-- Dataset excerpts follows --
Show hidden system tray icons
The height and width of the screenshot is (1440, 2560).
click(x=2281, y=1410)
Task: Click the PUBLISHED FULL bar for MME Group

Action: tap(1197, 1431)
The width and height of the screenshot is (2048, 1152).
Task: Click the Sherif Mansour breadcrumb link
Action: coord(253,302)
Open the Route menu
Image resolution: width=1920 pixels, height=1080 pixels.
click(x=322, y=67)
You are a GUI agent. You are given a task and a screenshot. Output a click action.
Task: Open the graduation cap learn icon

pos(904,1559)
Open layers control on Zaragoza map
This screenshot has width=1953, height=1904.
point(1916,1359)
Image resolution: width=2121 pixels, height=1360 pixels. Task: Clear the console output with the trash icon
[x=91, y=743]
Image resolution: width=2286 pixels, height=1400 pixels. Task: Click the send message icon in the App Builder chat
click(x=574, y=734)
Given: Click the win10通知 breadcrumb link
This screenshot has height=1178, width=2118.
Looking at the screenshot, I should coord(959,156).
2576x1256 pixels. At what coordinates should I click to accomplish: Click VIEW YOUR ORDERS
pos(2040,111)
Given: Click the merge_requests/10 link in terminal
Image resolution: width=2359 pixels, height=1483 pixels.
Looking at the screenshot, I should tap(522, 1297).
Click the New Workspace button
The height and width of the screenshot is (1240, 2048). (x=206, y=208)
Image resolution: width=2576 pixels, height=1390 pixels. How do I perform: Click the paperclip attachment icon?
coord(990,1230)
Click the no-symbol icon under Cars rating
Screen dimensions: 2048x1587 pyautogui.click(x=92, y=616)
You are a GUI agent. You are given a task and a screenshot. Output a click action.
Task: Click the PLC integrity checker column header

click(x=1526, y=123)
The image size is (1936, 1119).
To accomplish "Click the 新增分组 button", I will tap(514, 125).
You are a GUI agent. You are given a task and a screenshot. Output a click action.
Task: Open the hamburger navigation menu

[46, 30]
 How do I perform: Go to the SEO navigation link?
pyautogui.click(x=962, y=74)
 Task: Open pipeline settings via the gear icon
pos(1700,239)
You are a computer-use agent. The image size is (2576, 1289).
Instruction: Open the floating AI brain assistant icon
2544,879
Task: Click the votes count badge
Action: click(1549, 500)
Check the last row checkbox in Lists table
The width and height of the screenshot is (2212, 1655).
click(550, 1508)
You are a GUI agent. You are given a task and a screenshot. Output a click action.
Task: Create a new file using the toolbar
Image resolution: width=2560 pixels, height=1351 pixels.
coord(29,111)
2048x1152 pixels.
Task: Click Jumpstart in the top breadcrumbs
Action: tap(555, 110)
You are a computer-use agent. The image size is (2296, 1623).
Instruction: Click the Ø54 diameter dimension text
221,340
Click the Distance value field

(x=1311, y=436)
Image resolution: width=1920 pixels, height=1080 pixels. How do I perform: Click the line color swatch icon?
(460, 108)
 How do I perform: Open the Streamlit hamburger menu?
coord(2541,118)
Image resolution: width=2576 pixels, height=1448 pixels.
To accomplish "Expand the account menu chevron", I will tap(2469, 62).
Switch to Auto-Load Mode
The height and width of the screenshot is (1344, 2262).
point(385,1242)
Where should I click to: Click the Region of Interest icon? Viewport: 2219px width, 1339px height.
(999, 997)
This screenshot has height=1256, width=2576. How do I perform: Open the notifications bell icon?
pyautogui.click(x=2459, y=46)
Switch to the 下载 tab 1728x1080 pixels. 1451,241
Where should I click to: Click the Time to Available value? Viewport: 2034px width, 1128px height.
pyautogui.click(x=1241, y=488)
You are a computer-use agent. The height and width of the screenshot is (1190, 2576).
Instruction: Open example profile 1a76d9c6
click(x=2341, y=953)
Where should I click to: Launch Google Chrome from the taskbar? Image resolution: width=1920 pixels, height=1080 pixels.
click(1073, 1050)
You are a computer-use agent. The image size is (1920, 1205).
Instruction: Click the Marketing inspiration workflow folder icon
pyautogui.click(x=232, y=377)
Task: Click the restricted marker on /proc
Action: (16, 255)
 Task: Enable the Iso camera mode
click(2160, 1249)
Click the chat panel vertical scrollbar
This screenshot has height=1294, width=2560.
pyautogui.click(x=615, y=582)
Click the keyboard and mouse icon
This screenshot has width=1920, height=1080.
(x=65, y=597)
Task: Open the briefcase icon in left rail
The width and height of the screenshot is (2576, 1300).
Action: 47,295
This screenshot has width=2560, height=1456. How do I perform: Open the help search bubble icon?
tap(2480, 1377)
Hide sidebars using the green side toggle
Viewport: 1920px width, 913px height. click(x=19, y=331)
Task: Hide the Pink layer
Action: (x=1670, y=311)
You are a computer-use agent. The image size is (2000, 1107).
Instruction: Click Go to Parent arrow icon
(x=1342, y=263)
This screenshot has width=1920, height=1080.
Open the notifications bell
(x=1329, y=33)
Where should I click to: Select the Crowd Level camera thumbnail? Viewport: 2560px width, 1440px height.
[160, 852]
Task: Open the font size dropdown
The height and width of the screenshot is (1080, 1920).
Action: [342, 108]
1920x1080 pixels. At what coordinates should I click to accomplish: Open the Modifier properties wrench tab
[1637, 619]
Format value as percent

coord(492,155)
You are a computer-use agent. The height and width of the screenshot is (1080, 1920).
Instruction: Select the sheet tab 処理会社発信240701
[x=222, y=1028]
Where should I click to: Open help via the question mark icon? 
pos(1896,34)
-- Dataset excerpts concluded --
- Problem requirements:
The line containing "Task: Open the font size dropdown" opens the range, and the last line of the entries closes it; copy that range exactly.

- Solution:
Task: Open the font size dropdown
The height and width of the screenshot is (1080, 1920).
Action: [342, 108]
1920x1080 pixels. At what coordinates should I click to accomplish: Open the Modifier properties wrench tab
[1637, 619]
Format value as percent

coord(492,155)
You are a computer-use agent. The height and width of the screenshot is (1080, 1920).
Instruction: Select the sheet tab 処理会社発信240701
[x=222, y=1028]
Where should I click to: Open help via the question mark icon? 
pos(1896,34)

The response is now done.